The swifts have arrived! Saw 5 on this Wednesday 9 May.

These are enigmatic birds – they spend all their lives in the air, only landing to nest – hence their generic name, apous, ‘without feet’. They even mate on the wing. They feed on insects, particularly spiders that float up on warm air, and bathe by flying slowly through rain. The daily average distance a swift covers is 500 miles, and the top speed recorded is 69.3 mph, with only a diving peregrine faster. Each bird weighs only 40g. The age of the oldest ringed swift is 21 years; the average UK life span is 5.5 years.

They are not flourishing though – the rate of decline over the last 20 years is 47%. The most significant factor in that decline is the destruction of nesting sites.
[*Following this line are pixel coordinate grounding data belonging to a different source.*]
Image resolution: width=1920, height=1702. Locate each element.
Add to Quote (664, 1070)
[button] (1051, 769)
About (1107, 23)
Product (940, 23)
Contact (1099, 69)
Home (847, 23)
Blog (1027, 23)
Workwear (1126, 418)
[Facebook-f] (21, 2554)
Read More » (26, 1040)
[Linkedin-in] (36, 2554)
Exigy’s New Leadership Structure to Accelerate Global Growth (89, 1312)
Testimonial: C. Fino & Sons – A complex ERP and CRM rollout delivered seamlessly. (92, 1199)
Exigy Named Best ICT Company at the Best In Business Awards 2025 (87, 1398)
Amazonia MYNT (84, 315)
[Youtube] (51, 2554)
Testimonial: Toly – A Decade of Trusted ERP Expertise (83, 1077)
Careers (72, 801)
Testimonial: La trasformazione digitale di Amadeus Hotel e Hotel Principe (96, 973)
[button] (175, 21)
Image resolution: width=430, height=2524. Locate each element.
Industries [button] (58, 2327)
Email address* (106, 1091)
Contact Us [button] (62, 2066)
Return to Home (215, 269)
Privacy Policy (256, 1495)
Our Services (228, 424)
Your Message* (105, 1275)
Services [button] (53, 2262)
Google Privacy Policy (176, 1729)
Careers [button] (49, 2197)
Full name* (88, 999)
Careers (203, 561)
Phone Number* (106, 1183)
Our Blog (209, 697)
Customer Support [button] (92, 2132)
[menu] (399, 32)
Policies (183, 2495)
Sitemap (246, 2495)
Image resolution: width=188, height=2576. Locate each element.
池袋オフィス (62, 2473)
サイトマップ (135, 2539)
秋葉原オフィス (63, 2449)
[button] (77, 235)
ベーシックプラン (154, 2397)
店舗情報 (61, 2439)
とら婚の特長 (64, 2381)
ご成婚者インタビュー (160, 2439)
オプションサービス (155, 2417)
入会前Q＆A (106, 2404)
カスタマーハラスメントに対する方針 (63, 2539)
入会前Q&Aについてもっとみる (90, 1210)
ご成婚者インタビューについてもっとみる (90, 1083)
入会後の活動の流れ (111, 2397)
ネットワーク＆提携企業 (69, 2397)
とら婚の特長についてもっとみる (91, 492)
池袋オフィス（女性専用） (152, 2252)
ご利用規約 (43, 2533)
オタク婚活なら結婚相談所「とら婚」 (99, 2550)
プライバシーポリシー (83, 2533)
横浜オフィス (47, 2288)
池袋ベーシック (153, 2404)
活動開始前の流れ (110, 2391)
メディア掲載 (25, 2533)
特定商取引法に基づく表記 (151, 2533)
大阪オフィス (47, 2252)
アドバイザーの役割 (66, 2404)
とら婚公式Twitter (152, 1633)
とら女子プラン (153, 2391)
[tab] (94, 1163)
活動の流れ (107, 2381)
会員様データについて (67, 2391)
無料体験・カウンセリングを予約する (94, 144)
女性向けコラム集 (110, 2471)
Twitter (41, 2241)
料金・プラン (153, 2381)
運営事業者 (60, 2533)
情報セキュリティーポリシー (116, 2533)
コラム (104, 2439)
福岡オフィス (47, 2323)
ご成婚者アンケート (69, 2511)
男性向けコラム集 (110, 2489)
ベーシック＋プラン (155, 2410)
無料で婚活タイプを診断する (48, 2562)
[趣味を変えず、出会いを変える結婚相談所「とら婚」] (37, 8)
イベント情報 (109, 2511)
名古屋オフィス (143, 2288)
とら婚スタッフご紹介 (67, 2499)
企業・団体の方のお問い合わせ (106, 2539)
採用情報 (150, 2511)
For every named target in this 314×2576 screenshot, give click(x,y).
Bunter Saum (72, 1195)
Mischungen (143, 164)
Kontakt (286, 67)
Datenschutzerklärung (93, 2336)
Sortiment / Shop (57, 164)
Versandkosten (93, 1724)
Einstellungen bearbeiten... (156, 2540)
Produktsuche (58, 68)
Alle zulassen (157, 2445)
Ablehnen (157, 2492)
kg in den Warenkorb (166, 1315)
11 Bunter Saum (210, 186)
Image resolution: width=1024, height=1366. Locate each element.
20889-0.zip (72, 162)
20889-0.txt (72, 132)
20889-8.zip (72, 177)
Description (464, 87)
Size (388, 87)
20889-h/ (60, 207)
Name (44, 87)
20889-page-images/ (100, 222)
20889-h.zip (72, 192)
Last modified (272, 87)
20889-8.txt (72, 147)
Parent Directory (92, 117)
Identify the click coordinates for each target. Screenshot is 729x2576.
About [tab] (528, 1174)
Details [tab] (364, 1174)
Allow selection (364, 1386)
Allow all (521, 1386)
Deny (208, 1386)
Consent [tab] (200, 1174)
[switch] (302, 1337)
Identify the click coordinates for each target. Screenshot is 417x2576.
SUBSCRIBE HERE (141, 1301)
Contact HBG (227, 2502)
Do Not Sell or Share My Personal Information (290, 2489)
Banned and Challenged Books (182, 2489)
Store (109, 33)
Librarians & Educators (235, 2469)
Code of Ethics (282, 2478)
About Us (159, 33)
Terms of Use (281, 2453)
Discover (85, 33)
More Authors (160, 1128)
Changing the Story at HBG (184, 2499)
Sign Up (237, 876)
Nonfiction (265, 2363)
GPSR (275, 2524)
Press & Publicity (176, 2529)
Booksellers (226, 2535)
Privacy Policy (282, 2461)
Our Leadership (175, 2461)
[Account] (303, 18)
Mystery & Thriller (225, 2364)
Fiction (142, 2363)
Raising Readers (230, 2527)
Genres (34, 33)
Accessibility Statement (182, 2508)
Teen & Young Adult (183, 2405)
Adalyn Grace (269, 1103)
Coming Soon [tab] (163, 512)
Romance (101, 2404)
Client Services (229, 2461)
Swifts are nest-site faithful, so it’s devastating when the sites they return to are destroyed, or the holes blocked up, or … the church is covered in scaffolding. I really hope the scaffolding comes down soon on Fotheringay tower – because I bet that’s a great place for the swifts to nest.

I love them – wheeling and screaming above, scything through the air.

We’ll put boxes up at St Michael’s Workington, in hope for swifts. All churches should.

Oundle deserves a mention – though we didn’t stop. The church tower seemed to be there, wherever we looked, as we swung around bends in the river.